**** LISTED ENTRIES ****

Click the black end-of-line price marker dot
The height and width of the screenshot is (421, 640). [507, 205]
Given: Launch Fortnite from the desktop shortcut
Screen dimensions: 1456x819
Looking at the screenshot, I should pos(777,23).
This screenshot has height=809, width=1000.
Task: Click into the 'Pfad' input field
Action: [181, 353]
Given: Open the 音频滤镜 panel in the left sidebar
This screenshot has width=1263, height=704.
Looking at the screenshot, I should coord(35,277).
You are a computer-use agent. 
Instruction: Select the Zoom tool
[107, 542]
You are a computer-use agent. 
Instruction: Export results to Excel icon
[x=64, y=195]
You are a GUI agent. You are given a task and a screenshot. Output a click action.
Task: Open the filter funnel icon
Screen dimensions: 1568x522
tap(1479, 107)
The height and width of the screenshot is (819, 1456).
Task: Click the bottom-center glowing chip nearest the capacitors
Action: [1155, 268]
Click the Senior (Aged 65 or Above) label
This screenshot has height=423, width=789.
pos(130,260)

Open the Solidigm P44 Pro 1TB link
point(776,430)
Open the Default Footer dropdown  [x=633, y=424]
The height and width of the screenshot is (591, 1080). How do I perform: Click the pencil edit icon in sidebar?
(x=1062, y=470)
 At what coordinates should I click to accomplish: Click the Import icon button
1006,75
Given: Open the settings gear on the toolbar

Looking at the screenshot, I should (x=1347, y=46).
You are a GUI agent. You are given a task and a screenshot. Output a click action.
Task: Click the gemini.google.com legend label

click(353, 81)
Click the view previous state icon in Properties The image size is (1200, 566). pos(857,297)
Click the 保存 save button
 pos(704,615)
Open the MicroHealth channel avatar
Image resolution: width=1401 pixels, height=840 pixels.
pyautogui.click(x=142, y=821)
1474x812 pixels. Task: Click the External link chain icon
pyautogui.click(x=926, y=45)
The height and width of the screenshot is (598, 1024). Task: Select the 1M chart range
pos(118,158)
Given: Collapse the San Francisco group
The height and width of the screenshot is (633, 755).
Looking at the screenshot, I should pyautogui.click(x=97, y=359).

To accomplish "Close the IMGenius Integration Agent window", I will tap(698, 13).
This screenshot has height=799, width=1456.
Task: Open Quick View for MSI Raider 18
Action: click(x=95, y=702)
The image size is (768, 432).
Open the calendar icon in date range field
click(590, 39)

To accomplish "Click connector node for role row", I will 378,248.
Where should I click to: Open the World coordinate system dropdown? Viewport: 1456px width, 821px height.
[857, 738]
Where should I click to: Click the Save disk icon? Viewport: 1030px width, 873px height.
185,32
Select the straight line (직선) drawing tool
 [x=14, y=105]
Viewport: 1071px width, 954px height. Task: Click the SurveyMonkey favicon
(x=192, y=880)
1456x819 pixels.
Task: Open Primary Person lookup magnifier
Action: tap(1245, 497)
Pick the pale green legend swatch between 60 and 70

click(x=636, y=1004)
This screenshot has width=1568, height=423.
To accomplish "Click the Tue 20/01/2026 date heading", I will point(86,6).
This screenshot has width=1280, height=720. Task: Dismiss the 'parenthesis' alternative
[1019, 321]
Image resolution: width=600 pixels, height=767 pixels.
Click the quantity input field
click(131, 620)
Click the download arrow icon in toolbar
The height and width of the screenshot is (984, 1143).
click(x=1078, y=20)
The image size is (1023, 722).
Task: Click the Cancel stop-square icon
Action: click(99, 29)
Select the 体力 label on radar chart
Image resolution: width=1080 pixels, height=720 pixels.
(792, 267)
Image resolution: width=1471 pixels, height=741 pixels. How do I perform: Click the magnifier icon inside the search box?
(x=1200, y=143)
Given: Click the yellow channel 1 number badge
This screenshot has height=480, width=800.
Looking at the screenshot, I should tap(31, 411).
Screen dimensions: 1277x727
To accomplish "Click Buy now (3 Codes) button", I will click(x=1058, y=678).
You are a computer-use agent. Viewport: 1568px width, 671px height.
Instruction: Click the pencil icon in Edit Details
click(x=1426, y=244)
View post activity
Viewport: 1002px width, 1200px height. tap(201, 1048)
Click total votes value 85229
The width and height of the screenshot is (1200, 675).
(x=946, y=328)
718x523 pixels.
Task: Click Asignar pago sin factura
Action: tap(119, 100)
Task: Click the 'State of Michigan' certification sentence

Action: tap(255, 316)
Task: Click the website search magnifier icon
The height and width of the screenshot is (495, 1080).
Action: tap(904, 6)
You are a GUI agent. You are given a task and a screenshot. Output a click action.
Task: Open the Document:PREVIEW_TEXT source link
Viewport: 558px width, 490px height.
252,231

****

* _WHAT YOU SHOULD DO_
Switch every "Instruction" in the records to "Objective", then write all the records out again with nothing else changed.

* _RESPONSE_
Click the black end-of-line price marker dot
The height and width of the screenshot is (421, 640). [507, 205]
Given: Launch Fortnite from the desktop shortcut
Screen dimensions: 1456x819
Looking at the screenshot, I should pos(777,23).
This screenshot has height=809, width=1000.
Task: Click into the 'Pfad' input field
Action: [181, 353]
Given: Open the 音频滤镜 panel in the left sidebar
This screenshot has width=1263, height=704.
Looking at the screenshot, I should coord(35,277).
You are a computer-use agent. 
Objective: Select the Zoom tool
[107, 542]
You are a computer-use agent. 
Objective: Export results to Excel icon
[x=64, y=195]
You are a GUI agent. You are given a task and a screenshot. Output a click action.
Task: Open the filter funnel icon
Screen dimensions: 1568x522
tap(1479, 107)
The height and width of the screenshot is (819, 1456).
Task: Click the bottom-center glowing chip nearest the capacitors
Action: [1155, 268]
Click the Senior (Aged 65 or Above) label
This screenshot has height=423, width=789.
pos(130,260)

Open the Solidigm P44 Pro 1TB link
point(776,430)
Open the Default Footer dropdown  [x=633, y=424]
The height and width of the screenshot is (591, 1080). How do I perform: Click the pencil edit icon in sidebar?
(x=1062, y=470)
 At what coordinates should I click to accomplish: Click the Import icon button
1006,75
Given: Open the settings gear on the toolbar

Looking at the screenshot, I should (x=1347, y=46).
You are a GUI agent. You are given a task and a screenshot. Output a click action.
Task: Click the gemini.google.com legend label

click(353, 81)
Click the view previous state icon in Properties The image size is (1200, 566). pos(857,297)
Click the 保存 save button
 pos(704,615)
Open the MicroHealth channel avatar
Image resolution: width=1401 pixels, height=840 pixels.
pyautogui.click(x=142, y=821)
1474x812 pixels. Task: Click the External link chain icon
pyautogui.click(x=926, y=45)
The height and width of the screenshot is (598, 1024). Task: Select the 1M chart range
pos(118,158)
Given: Collapse the San Francisco group
The height and width of the screenshot is (633, 755).
Looking at the screenshot, I should pyautogui.click(x=97, y=359).

To accomplish "Close the IMGenius Integration Agent window", I will tap(698, 13).
This screenshot has height=799, width=1456.
Task: Open Quick View for MSI Raider 18
Action: click(x=95, y=702)
The image size is (768, 432).
Open the calendar icon in date range field
click(590, 39)

To accomplish "Click connector node for role row", I will 378,248.
Where should I click to: Open the World coordinate system dropdown? Viewport: 1456px width, 821px height.
[857, 738]
Where should I click to: Click the Save disk icon? Viewport: 1030px width, 873px height.
185,32
Select the straight line (직선) drawing tool
 [x=14, y=105]
Viewport: 1071px width, 954px height. Task: Click the SurveyMonkey favicon
(x=192, y=880)
1456x819 pixels.
Task: Open Primary Person lookup magnifier
Action: tap(1245, 497)
Pick the pale green legend swatch between 60 and 70

click(x=636, y=1004)
This screenshot has width=1568, height=423.
To accomplish "Click the Tue 20/01/2026 date heading", I will point(86,6).
This screenshot has width=1280, height=720. Task: Dismiss the 'parenthesis' alternative
[1019, 321]
Image resolution: width=600 pixels, height=767 pixels.
Click the quantity input field
click(131, 620)
Click the download arrow icon in toolbar
The height and width of the screenshot is (984, 1143).
click(x=1078, y=20)
The image size is (1023, 722).
Task: Click the Cancel stop-square icon
Action: click(99, 29)
Select the 体力 label on radar chart
Image resolution: width=1080 pixels, height=720 pixels.
(792, 267)
Image resolution: width=1471 pixels, height=741 pixels. How do I perform: Click the magnifier icon inside the search box?
(x=1200, y=143)
Given: Click the yellow channel 1 number badge
This screenshot has height=480, width=800.
Looking at the screenshot, I should tap(31, 411).
Screen dimensions: 1277x727
To accomplish "Click Buy now (3 Codes) button", I will click(x=1058, y=678).
You are a computer-use agent. Viewport: 1568px width, 671px height.
Objective: Click the pencil icon in Edit Details
click(x=1426, y=244)
View post activity
Viewport: 1002px width, 1200px height. tap(201, 1048)
Click total votes value 85229
The width and height of the screenshot is (1200, 675).
(x=946, y=328)
718x523 pixels.
Task: Click Asignar pago sin factura
Action: tap(119, 100)
Task: Click the 'State of Michigan' certification sentence

Action: tap(255, 316)
Task: Click the website search magnifier icon
The height and width of the screenshot is (495, 1080).
Action: tap(904, 6)
You are a GUI agent. You are given a task and a screenshot. Output a click action.
Task: Open the Document:PREVIEW_TEXT source link
Viewport: 558px width, 490px height.
252,231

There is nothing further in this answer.